= Electrical Women's Round Table =

American organization for women in the electrical industry

The Electrical Women's Round Table (EWRT) was an American organization founded in 1923 to provide a professional network for women in the electricity industry. The organization was incorporated in the state of New York in 1927, became a national organization in 1948, and in 1998 expanded its scope again, to become the Women's International Network of Utility Professionals (WiNUP).

== Founding and early years ==
The Electrical Women's Round Table was founded by seven women attending the Society for Electrical Development meeting in 1923, and incorporated in New York in 1927 with more than fifty charter members in the New York area. Ada Bessie Swann of New Jersey was a charter member and first chair of the group. "We believe this to be the first group of its kind," wrote board member Lilian Cassels in 1925. It welcomed women working in all aspects of the electricity industry, including home economists, electricians, editors, teachers, designers, businesswomen, and engineers. In 1927, the group produced a children's pantomime, "Cinderella's House", performed at an exposition of women's arts and industries in New York.

== After 1948 ==
The Electrical Women's Round Table held its first national annual conference in 1954, in St.

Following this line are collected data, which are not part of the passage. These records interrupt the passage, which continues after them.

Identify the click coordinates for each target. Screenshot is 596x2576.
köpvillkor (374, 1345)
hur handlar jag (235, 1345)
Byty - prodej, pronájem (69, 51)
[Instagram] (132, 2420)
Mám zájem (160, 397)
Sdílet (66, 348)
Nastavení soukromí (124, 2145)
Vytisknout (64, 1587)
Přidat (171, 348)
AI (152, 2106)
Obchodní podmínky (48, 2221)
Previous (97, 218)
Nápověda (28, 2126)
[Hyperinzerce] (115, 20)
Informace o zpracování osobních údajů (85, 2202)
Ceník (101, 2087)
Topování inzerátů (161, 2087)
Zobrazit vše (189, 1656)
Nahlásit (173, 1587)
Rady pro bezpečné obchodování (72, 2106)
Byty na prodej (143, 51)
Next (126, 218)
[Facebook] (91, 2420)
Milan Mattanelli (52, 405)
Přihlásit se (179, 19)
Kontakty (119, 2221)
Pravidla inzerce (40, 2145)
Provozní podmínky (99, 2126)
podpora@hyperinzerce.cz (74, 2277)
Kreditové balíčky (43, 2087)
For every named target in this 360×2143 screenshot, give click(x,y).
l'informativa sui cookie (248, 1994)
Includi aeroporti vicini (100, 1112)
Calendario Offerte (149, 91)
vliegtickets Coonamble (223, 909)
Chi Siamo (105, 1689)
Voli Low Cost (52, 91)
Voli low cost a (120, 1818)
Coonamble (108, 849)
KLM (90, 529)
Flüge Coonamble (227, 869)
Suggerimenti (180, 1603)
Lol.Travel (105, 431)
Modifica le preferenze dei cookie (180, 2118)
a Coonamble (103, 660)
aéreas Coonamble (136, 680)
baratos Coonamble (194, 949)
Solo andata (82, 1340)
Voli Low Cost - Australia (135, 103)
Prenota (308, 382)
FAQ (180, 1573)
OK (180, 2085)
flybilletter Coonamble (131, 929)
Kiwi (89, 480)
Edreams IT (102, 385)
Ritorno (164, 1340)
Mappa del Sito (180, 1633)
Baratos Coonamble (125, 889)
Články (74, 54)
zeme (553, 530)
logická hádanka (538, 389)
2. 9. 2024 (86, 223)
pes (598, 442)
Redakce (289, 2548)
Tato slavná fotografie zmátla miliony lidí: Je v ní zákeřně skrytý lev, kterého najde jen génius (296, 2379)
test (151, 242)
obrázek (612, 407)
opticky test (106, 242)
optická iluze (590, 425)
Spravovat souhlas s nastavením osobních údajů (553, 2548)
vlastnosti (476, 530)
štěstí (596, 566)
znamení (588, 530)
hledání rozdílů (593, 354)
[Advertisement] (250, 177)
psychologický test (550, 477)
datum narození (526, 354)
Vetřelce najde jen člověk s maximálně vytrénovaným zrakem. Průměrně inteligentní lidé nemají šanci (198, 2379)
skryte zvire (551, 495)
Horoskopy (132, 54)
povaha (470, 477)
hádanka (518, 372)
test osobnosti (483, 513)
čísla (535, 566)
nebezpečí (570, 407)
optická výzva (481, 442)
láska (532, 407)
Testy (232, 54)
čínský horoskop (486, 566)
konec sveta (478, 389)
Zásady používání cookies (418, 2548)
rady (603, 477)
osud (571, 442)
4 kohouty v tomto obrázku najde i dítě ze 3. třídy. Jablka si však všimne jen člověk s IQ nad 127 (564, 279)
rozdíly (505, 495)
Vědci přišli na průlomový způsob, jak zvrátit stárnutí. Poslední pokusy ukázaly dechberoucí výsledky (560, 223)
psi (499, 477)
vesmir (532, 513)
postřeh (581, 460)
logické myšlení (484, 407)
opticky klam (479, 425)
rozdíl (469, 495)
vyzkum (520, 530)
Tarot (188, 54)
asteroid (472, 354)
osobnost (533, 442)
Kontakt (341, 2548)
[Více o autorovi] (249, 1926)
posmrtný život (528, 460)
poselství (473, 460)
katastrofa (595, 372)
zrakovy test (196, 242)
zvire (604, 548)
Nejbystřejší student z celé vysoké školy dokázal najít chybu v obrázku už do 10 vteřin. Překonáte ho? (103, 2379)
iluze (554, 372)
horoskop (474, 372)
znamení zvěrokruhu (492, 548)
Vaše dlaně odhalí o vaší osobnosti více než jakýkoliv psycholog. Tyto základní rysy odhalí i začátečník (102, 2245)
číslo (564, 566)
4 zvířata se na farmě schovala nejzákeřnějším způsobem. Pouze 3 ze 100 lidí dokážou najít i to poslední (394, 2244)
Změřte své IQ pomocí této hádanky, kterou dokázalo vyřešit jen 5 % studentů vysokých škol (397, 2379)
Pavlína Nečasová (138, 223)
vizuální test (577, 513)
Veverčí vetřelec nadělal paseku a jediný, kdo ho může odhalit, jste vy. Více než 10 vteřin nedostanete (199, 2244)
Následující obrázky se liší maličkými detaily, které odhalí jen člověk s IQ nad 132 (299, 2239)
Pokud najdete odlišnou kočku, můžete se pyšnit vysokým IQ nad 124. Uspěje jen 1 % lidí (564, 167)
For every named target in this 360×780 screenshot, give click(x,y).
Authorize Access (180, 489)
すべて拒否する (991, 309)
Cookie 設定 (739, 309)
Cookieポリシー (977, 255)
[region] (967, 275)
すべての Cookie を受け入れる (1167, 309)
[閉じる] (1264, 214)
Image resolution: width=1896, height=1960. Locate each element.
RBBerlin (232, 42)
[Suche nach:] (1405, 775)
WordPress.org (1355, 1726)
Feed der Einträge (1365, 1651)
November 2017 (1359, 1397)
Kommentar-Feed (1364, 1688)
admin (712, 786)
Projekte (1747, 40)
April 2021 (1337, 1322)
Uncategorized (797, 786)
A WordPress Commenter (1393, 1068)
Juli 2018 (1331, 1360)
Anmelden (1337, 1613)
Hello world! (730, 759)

Louis. The first day of workshops was open to the public, especially educators and representatives of allied fields. They awarded scholarships, hosted speakers, and promoted the safe use of electricity in the home, through educational outreach to women. The Round Table had 24 chapters nationwide by 1974. Local chapters held social events and fundraisers. For example, the Portland, Oregon, chapter offered men's cooking classes in the 1970s. A chapter in Tennessee held a poster contest about energy conservation in 1975, and an Indiana chapter published a cookbook in 1992.

In 1998, the organization expanded its geographic and professional scopes, and was reorganized as the Women's International Network of Utility Professionals (WiNUP).